Dating a comics geek has given me ample opportunity to see my fair share of comic shops. Oft was the time he would drag me in, kicking and screaming. Once there, I would clutch at his hand and growl "Do not leave me!" 45 minutes later, when blood was leaking from my eyes and ears, he would promise (read: Lie) "Just 5 more minutes!" (Later I would seek my revenge in the shoe store. He would be crying and crawling for the exit, a broken man, and I would step on his neck with a shiny new pair of stilettos, bend down and whisper in his ear "Just five more minutes, baby. Five. More. Minutes.") And I always assumed that I felt unwelcomed at the comic shop because it wasn't my thing. But now it is my thing. I can walk into most of my local stores and see a comic I've written sitting on the shelves. There are talks of signings and special promotions. I'm in, right? I belong here.

Or do I?

Recently I went on a mini-expedition to several different comic shops in an attempt to figure out why they always feel like the neighborhood boy's cardboard fort with a sign out front proclaiming "No Girls Allowed!"

This is what I learned.

1) Darkened doors are not inviting.

I know why you darken your doors and windows. Your vampire like books would wither and die if the light of God shone directly upon them. But standing outside the shops, I couldn't help but wonder if, just inside, studiers of the occult awaited me with human sized butterfly nets and ether covered handkerchiefs. Guys, imagine if you will, a lingerie shop. You know it's a lingerie shop because the sign out front says so. But the windows are dark. When you open that door you have no idea what to expect. Will the sophisticated Swedish clerk greet you kindly and ask how she can be of service. "Perhaps this satin nightie, yah?" Or will there be a dozen soccer moms who look up at you like an intruder-- a cross-dresser perhaps, or some lecherous old man come to imagine them in their underwears? Intimidating, yah?

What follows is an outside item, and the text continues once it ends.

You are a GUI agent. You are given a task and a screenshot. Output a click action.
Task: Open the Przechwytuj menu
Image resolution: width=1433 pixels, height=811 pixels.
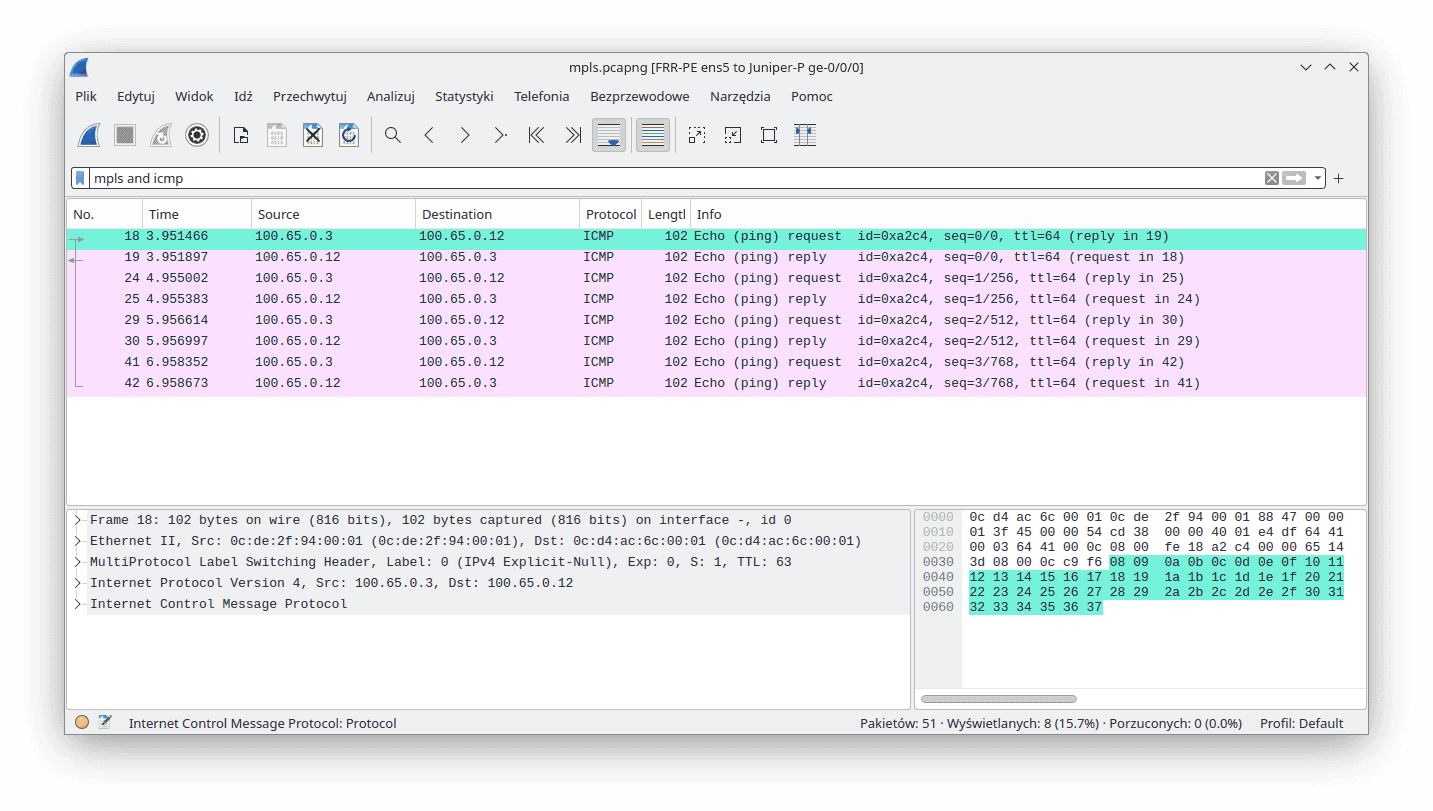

Wouldn't it be nice if you could look into the shop before entering it? Kinda know what you're getting in to?

Peel off that dark brown sheet that stains your windows. Put up some clear UV protection. Angle your shelves away from the sun or move the good stuff to the back. Whatever. Just don't ask us to walk in, sight unseen.

2) Your life-sized Spider-Man statue freaks me out.

Why does every store have one of these? If Joe Blow in Idaho opens a comic shop out of his mom's basement, does Marvel automatically ship him a giant Spider-Man statue? They're creepy-- like that guy in the haunted house who pretends to be a statue until you walk by and he tries to grab you. Despite what you may think, cardboard cut-outs of Dr. Doom, X-Men figurines and posters of Wonder Woman do not constitute decoration. To the untrained female eye, these things look a lot like the clutter of a 14-year-old boy's room-- another place we're probably going to feel a bit uncomfortable. Comics is an art driven medium. Treat it as such. Celebrate it. Grab yourself some antique mahogany frames and a Winsor McCay drawing, a James Jean painting or a Becky Cloonan watercolor. Put it up. Proudly display it and when someone says "I love this artist. Who is it?" just point them to the appropriate book.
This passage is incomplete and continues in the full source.